■ Requirement ■
Copy the lines of the material below word for word, leaving out the pictures.

Element and text position data:
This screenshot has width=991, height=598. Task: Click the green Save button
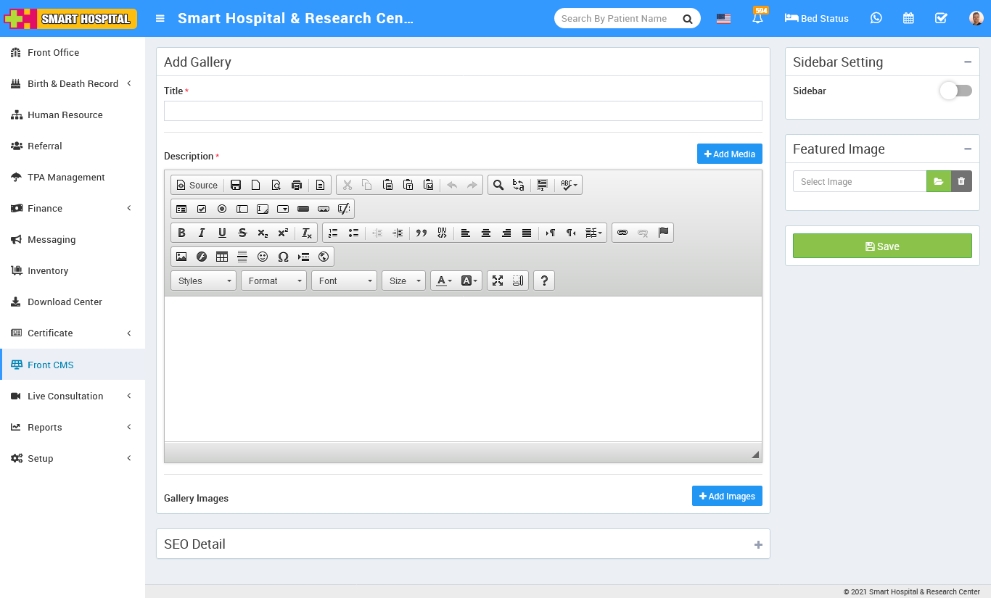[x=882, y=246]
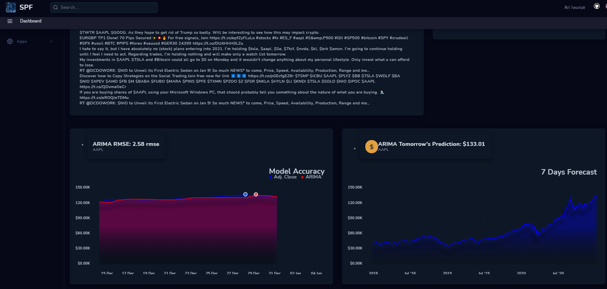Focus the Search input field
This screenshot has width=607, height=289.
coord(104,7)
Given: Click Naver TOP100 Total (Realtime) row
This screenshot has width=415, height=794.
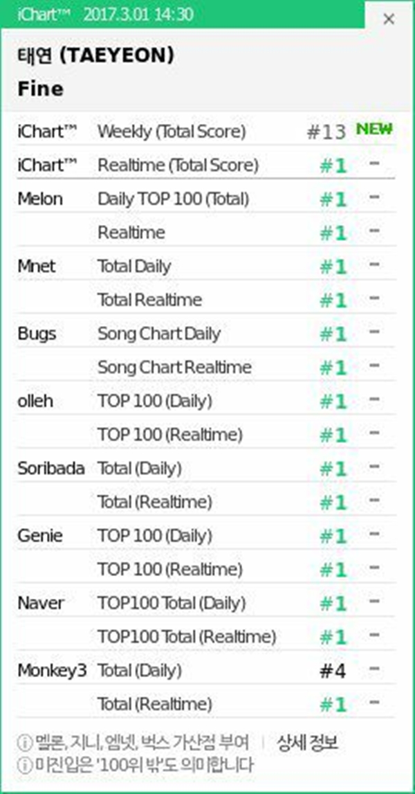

■ Exercise answer ■
This screenshot has width=991, height=598. Task: Click the green Save button
[x=882, y=246]
Focus the Search input field
This screenshot has width=607, height=289.
coord(104,7)
Given: Click Naver TOP100 Total (Realtime) row
This screenshot has width=415, height=794.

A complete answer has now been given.